Beggar's Banquet is the beginning of the fundamental period in the Rolling Stones career. Here they return to the roots of blues, country and early rock but this time with a sound of their own, the sound for which they are still remembered. Recorded in magical sessions between March and June of 1968, while the world burned with student protests, the Stones not only found their definitive sound but, for a moment, they were the spokes-people of the moment with songs like Street Fighting Man and Sympathy For The Devil, recorded while the Sorbonne was being taken and Robert Kennedy murdered.      

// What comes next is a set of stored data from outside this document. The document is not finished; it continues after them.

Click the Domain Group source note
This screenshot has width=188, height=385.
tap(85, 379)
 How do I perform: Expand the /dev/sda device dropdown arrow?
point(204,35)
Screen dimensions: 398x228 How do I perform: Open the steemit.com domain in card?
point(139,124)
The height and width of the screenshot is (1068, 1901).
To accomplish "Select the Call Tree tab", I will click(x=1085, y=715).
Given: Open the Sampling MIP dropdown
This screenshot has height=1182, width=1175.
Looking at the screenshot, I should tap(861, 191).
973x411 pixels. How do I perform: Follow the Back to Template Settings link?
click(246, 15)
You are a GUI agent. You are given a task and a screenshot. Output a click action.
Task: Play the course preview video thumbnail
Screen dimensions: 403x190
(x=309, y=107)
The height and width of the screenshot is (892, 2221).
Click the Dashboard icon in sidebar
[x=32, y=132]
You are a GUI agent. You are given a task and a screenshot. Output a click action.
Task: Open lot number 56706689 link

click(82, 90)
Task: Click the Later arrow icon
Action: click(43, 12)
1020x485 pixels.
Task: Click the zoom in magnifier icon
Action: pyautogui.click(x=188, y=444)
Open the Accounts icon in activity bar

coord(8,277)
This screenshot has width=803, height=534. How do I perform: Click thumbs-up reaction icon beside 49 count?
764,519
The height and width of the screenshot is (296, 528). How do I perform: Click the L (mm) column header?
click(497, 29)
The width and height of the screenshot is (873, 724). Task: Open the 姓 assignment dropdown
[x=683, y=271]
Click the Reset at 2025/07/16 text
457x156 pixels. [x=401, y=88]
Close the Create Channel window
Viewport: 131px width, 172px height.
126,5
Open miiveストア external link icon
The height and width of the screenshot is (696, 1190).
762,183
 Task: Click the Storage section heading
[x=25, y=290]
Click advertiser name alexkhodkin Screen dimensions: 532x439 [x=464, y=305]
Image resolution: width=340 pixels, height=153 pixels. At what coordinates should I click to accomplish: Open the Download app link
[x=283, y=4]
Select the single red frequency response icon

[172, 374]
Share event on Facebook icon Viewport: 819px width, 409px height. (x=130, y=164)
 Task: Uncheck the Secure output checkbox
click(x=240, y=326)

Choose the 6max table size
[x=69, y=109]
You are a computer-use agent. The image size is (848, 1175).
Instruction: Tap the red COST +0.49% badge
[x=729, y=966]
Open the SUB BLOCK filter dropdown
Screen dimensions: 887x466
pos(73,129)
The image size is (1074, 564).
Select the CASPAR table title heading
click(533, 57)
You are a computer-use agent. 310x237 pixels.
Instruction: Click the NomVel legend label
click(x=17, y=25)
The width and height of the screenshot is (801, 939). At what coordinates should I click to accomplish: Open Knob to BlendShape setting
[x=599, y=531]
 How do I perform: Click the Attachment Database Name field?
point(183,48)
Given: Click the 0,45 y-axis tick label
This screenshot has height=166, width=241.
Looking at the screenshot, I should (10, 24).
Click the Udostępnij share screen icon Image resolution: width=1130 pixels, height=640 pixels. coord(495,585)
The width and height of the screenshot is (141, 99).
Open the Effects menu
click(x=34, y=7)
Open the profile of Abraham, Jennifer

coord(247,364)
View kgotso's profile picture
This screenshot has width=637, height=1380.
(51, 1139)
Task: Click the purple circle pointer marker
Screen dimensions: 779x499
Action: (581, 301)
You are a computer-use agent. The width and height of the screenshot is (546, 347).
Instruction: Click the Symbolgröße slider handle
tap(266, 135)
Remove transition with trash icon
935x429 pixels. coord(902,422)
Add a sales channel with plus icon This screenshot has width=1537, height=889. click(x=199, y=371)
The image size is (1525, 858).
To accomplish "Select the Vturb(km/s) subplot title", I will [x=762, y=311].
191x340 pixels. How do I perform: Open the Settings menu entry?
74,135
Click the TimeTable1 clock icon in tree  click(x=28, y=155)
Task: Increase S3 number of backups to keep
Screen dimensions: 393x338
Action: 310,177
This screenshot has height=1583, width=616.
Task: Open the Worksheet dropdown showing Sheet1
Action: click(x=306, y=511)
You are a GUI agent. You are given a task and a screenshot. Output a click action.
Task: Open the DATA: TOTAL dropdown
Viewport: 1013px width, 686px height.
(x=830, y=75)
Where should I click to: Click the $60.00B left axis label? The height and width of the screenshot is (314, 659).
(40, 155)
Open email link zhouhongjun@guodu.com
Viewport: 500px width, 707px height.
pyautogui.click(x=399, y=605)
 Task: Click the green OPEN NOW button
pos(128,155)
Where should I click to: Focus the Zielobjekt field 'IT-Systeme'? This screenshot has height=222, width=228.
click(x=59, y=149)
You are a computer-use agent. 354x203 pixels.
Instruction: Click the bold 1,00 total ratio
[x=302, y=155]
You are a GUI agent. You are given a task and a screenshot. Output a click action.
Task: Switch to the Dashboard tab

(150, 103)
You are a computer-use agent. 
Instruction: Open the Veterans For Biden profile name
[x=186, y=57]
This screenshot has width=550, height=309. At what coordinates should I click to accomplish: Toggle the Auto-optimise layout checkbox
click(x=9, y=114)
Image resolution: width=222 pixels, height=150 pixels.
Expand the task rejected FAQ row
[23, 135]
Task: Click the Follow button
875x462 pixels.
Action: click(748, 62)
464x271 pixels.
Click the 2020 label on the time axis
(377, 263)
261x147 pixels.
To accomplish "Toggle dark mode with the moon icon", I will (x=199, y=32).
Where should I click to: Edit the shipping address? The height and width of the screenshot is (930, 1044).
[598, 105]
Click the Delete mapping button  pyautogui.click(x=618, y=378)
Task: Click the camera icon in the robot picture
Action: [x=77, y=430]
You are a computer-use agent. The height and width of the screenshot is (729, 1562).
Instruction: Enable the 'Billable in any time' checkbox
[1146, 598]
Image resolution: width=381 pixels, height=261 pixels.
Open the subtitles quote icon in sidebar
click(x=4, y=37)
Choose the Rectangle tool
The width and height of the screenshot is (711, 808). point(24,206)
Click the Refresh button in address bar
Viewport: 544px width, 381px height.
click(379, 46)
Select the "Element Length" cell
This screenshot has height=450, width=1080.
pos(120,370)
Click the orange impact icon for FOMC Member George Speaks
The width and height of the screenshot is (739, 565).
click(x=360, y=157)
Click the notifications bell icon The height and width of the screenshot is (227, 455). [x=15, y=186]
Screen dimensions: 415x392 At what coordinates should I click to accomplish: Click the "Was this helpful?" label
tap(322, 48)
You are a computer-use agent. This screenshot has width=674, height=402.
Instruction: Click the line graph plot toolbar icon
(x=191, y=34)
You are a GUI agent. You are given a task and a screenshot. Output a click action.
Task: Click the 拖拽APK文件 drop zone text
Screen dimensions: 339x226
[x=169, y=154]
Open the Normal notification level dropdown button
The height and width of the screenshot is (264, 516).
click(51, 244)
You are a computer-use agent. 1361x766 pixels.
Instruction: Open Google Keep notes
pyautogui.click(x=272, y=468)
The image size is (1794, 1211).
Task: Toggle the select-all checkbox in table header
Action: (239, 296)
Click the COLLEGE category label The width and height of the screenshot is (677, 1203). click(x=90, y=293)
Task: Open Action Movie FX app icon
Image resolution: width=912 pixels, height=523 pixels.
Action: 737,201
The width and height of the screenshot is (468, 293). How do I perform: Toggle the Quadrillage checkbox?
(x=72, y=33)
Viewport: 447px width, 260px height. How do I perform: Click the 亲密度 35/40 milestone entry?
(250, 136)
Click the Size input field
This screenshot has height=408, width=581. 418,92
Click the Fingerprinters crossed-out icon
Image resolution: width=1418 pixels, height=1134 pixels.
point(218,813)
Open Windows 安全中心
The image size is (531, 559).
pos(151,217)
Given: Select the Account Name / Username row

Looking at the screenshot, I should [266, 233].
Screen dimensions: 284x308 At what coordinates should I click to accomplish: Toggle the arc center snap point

The Stones had walked to the beat of the Beatles since the latter withdrew from playing live in 1966; Jagger and Richards had also followed in their wake but failed to get as much out of the studio and psychedelia, and their Satanic Majesties Request paled before the
Sgt. Pepper's of those from Liverpool. In addition the band was going through a fairly convulsive stage, with Brian Jones increasingly distant from the rest of the band, fully immersed in drugs and resentful of Keith Richards, for whom Anita Pallenberg had left him. This led to Keith taking a step forward and becoming the main focus of the band, specifically by taking care of most of the guitars on the album. For his part, Jones's self-esteem never recovered from that blow and his interest in the group faded. During the making of Beggar's Banquet he missed many of the recording sessions and when he appeared he did not seem very interested either, despite the album representing a return to his beloved blues. It was on that record that he made his last major contribution to the band playing the incredible acoustic slide of No Expectations, possibly his best work on the six strings, a reminder of where he might have gone if he had continued to pay more attention to the instrument. Of course, the juicy slide of Jig Saw Puzzle was done by Keith himself.

But the song that best exemplifies the new sound of the band is found in the single that served as an introduction to the album, although it was not included in it, Jumpin 'Jack Flash. With this song Richards found his characteristic sound and gave it to the band. Tired of the normal tuning he discovered open tuning on five strings and created what he considers to be his best riff. Keith has always been particularly proud of Jumpin 'Jack Flash and Street Fighting Man, two of the great classics of the band - for which he did not use a single electric guitar. To get that sound Keith played his Gibson Hummingbird acoustic with an open D tuning and a Capo in E, plus a second acoustic guitar that creates the opening chord and is in a 'Nashville tuning' in which the last four strings are replaced by narrower strings and tuned one octave higher than normal. To this is added the fact that all the guitars are recorded through a cassette recorder which gives them that peculiar sound, close to one that is electric.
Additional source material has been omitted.